### Study text:
It had interchangeable finders; the finder model number is written on a label just below the eyepiece:

- AE-Finder: The standard "Auto Electro" finder with a refined "Contrast Light Compensation" (CLC) metering system using two CdS photoresistors, introduced by the SR-T 101. It can operate in either an aperture priority autoexposure mode or match-needle metering for manual exposure. This finder displays both shutter speeds and aperture settings. The minimum illumination that can be read is EV+1.
- M-Finder: The Match-Needle Finder is a simpler and cheaper version of the AE-Finder and like it, contained a CdS metering element, but did not have the automatic exposure mode. It did not show metered shutter times but had only a needle to align, similar to the preceding SR-T cameras. It was discontinued shortly after introduction.
- P-Finder: The plain finder, an unmetered pentaprism finder, gave the X-1 a much more compact silhouette than the bulky finders above.
- H-Finder: Unmetered finder with high (6.2×) magnification ratio and adjustable diopter setting (+3 to –5).
- W-Finder: Unmetered waist-level finder with pop-up magnifier; it has a mild (+1.2) built-in diopter.
- AE-S-Finder: Introduced with the X-1 Motor and equipped with a more responsive silicon photodiode instead of the slower CdS cells used in the earlier AE-Finder. This was necessary to permit auto exposure mode with motorized film advance at multiple frames per second. Autoexposure range is EV–2 to +17 for single-frame operation and EV+3 to +17 with continuous frame advance. In addition, the AE-S finder includes exposure compensation (±2 EV) and screen compensation (-0.5 to +3.5 EV) adjustments.

===Focusing screens===
The photographer has the choice of eleven interchangeable focusing screens; nine were available initially upon release, and two more (Types AP and L) were added later. The initial standard screen was the Type P, which shifted later to the Type PM.

### The data:
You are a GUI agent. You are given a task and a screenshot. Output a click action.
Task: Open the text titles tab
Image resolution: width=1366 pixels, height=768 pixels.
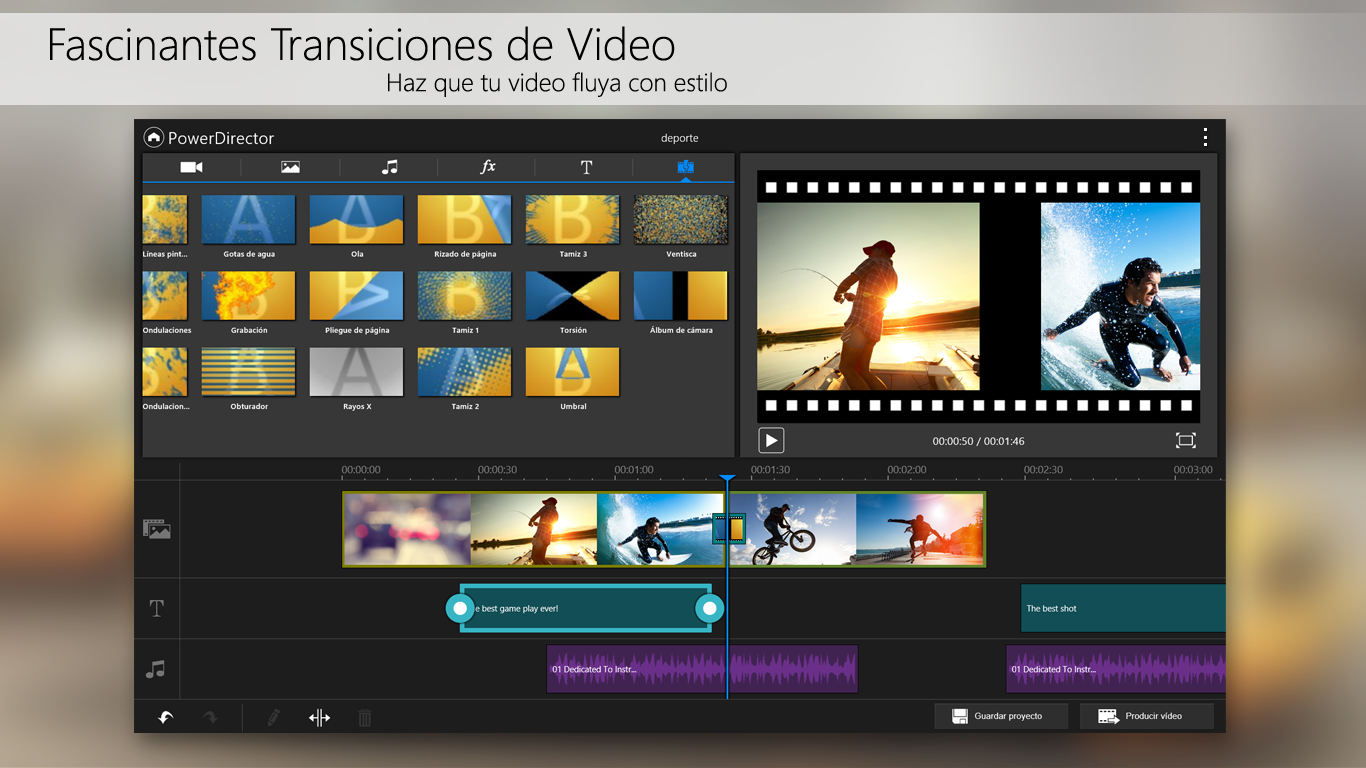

### Instructions for the task:
Continue the passage about the X-1 camera's finders and focusing screens from its last sentence.

### Answer for the task:
Minolta focusing screens for X-1/XK/XM
| Type | Image | Field | Center focusing aid | Notes |
|---|---|---|---|---|
| P |  | Ground matte Fresnel | Split-image rangefinder, 4 mm diameter | Suitable for general photography. Early cameras were supplied with Type P as standard. |
| M |  | Ground matte Fresnel | Microprism, 4 mm diameter | Suitable for general photography, especially with focal lengths from 35 to 100 mm. |
| PM |  | Ground matte Fresnel | Split-image rangefinder, 2.5 mm diameter + microprism collar, 1.5 mm wide | Suitable for general photography; standard screen shipped with cameras. |
| G |  | Ground matte Fresnel | [none] | Suitable for general photography, especially for telephoto lenses. |
| C1 / C2 / C3 |  | Clear Fresnel | Microprism, 6 mm diameter | Specific screen selected based on lens in use, suitable for low-light photography. In general, requires exposure compensation. |
| AP |  | Fine-ground matte Fresnel | Diagonal split-image rangefinder | Suitable for slower lenses (with maximum aperture ≥ f/5.6); in general, requires exposure compensation. |
| L |  | Ground matte Fresnel | [none] | Etched grid of horizontal and vertical lines at 6 mm intervals; suitable for use with Shift CA Rokkor lens. |
| H |  | Ground matte Fresnel | Clear, 8 mm diameter, with double cross-hair | Uses dioptric / parallax focusing, for astrophotography, photomicrography, or other high-magnification uses. |
| S |  | Clear Fresnel | Double cross-hair | Etched measuring scales, used only with H-finder. Uses dioptric / parallax focusing, for astrophotography, photomicrography, or other high-magnification uses. |

Screen C1 can be used with most lenses which have focal lengths ≤ 100 mm, with the exceptions of the 16 mm full-frame fisheye lens and the 17 mm ultra wide angle lens. Screen C2 covers a similar range (≤ 135 mm), including the two exceptions (FL=16 and 17 mm). Screen C3 can be used with most lenses with focal lengths between 50 and 300 mm, and is suitable for some focal lengths less than 85 mm.

===Other accessories===
Minolta offered a 250-frame film back which took 33 ft of bulk 135 film and used special film cartridges. In addition, Minolta offered the Intervalometer PM for the X-1 Motor, which took five AA batteries and took photographs at intervals that could be set between 0.5 and 60 seconds.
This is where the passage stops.